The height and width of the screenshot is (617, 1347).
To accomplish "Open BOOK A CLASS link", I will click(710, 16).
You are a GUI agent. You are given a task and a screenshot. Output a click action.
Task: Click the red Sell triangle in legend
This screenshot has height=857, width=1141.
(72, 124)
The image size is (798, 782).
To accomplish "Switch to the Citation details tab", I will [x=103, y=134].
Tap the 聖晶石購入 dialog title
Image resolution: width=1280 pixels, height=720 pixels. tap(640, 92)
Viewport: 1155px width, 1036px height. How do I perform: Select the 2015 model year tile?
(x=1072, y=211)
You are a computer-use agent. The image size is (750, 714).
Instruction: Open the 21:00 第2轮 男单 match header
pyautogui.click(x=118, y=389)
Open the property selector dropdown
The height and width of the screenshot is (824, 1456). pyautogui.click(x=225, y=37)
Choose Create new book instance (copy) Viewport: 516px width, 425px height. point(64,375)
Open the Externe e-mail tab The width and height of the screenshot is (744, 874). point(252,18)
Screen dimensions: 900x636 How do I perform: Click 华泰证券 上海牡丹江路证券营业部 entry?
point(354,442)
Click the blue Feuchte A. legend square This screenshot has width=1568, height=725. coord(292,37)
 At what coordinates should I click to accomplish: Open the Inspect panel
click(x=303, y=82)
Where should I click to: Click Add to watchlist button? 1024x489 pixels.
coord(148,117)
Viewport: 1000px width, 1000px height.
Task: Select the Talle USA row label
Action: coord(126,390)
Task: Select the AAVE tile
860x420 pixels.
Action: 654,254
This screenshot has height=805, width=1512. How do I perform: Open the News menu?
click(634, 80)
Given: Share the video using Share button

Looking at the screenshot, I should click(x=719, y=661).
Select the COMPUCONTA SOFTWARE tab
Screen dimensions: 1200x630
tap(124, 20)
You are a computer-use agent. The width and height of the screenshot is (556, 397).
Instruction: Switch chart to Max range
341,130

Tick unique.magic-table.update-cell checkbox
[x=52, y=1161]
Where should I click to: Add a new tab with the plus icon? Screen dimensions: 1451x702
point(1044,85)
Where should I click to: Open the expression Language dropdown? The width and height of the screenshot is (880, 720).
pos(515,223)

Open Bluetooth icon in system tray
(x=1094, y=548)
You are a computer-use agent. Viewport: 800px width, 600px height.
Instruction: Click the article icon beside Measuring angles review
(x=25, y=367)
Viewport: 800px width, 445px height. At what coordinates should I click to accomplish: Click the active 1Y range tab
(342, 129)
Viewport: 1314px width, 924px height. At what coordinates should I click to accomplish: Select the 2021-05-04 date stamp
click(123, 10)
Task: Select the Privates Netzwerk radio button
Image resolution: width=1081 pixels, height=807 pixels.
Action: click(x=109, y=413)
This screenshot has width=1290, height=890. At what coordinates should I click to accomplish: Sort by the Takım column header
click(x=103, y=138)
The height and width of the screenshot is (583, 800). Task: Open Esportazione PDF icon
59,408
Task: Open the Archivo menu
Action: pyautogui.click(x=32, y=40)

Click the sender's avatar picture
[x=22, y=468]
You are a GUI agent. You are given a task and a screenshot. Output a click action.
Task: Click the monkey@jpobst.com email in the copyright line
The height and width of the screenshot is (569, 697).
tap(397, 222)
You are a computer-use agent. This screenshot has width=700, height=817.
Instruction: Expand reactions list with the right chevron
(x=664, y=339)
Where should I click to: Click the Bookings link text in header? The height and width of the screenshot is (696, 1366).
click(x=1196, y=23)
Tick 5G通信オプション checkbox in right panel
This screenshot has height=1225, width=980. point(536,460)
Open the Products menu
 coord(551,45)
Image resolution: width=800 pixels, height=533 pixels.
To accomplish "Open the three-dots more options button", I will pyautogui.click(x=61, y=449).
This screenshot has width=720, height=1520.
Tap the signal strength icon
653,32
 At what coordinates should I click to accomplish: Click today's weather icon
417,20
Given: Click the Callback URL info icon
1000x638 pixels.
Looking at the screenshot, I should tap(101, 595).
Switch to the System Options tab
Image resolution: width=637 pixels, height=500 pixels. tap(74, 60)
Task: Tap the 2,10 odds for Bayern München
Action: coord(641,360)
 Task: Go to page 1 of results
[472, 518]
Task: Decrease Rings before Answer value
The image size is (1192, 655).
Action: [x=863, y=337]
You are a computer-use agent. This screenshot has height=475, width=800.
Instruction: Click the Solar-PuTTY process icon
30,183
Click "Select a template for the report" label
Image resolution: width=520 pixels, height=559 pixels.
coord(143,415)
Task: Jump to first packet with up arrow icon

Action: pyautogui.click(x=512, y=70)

* [WORK INSTRUCTIONS] For the material above, produce a word-for-word copy.

* [EXPECTED ANSWER]
The height and width of the screenshot is (617, 1347).
To accomplish "Open BOOK A CLASS link", I will click(710, 16).
You are a GUI agent. You are given a task and a screenshot. Output a click action.
Task: Click the red Sell triangle in legend
This screenshot has height=857, width=1141.
(72, 124)
The image size is (798, 782).
To accomplish "Switch to the Citation details tab", I will [x=103, y=134].
Tap the 聖晶石購入 dialog title
Image resolution: width=1280 pixels, height=720 pixels. tap(640, 92)
Viewport: 1155px width, 1036px height. How do I perform: Select the 2015 model year tile?
(x=1072, y=211)
You are a computer-use agent. The image size is (750, 714).
Instruction: Open the 21:00 第2轮 男单 match header
pyautogui.click(x=118, y=389)
Open the property selector dropdown
The height and width of the screenshot is (824, 1456). pyautogui.click(x=225, y=37)
Choose Create new book instance (copy) Viewport: 516px width, 425px height. point(64,375)
Open the Externe e-mail tab The width and height of the screenshot is (744, 874). point(252,18)
Screen dimensions: 900x636 How do I perform: Click 华泰证券 上海牡丹江路证券营业部 entry?
point(354,442)
Click the blue Feuchte A. legend square This screenshot has width=1568, height=725. coord(292,37)
 At what coordinates should I click to accomplish: Open the Inspect panel
click(x=303, y=82)
Where should I click to: Click Add to watchlist button? 1024x489 pixels.
coord(148,117)
Viewport: 1000px width, 1000px height.
Task: Select the Talle USA row label
Action: coord(126,390)
Task: Select the AAVE tile
860x420 pixels.
Action: 654,254
This screenshot has height=805, width=1512. How do I perform: Open the News menu?
click(634, 80)
Given: Share the video using Share button

Looking at the screenshot, I should click(x=719, y=661).
Select the COMPUCONTA SOFTWARE tab
Screen dimensions: 1200x630
tap(124, 20)
You are a computer-use agent. The width and height of the screenshot is (556, 397).
Instruction: Switch chart to Max range
341,130

Tick unique.magic-table.update-cell checkbox
[x=52, y=1161]
Where should I click to: Add a new tab with the plus icon? Screen dimensions: 1451x702
point(1044,85)
Where should I click to: Open the expression Language dropdown? The width and height of the screenshot is (880, 720).
pos(515,223)

Open Bluetooth icon in system tray
(x=1094, y=548)
You are a computer-use agent. Viewport: 800px width, 600px height.
Instruction: Click the article icon beside Measuring angles review
(x=25, y=367)
Viewport: 800px width, 445px height. At what coordinates should I click to accomplish: Click the active 1Y range tab
(342, 129)
Viewport: 1314px width, 924px height. At what coordinates should I click to accomplish: Select the 2021-05-04 date stamp
click(123, 10)
Task: Select the Privates Netzwerk radio button
Image resolution: width=1081 pixels, height=807 pixels.
Action: click(x=109, y=413)
This screenshot has width=1290, height=890. At what coordinates should I click to accomplish: Sort by the Takım column header
click(x=103, y=138)
The height and width of the screenshot is (583, 800). Task: Open Esportazione PDF icon
59,408
Task: Open the Archivo menu
Action: pyautogui.click(x=32, y=40)

Click the sender's avatar picture
[x=22, y=468]
You are a GUI agent. You are given a task and a screenshot. Output a click action.
Task: Click the monkey@jpobst.com email in the copyright line
The height and width of the screenshot is (569, 697).
tap(397, 222)
You are a computer-use agent. This screenshot has width=700, height=817.
Instruction: Expand reactions list with the right chevron
(x=664, y=339)
Where should I click to: Click the Bookings link text in header? The height and width of the screenshot is (696, 1366).
click(x=1196, y=23)
Tick 5G通信オプション checkbox in right panel
This screenshot has height=1225, width=980. point(536,460)
Open the Products menu
 coord(551,45)
Image resolution: width=800 pixels, height=533 pixels.
To accomplish "Open the three-dots more options button", I will pyautogui.click(x=61, y=449).
This screenshot has width=720, height=1520.
Tap the signal strength icon
653,32
 At what coordinates should I click to accomplish: Click today's weather icon
417,20
Given: Click the Callback URL info icon
1000x638 pixels.
Looking at the screenshot, I should tap(101, 595).
Switch to the System Options tab
Image resolution: width=637 pixels, height=500 pixels. tap(74, 60)
Task: Tap the 2,10 odds for Bayern München
Action: coord(641,360)
 Task: Go to page 1 of results
[472, 518]
Task: Decrease Rings before Answer value
The image size is (1192, 655).
Action: [x=863, y=337]
You are a computer-use agent. This screenshot has height=475, width=800.
Instruction: Click the Solar-PuTTY process icon
30,183
Click "Select a template for the report" label
Image resolution: width=520 pixels, height=559 pixels.
coord(143,415)
Task: Jump to first packet with up arrow icon

Action: pyautogui.click(x=512, y=70)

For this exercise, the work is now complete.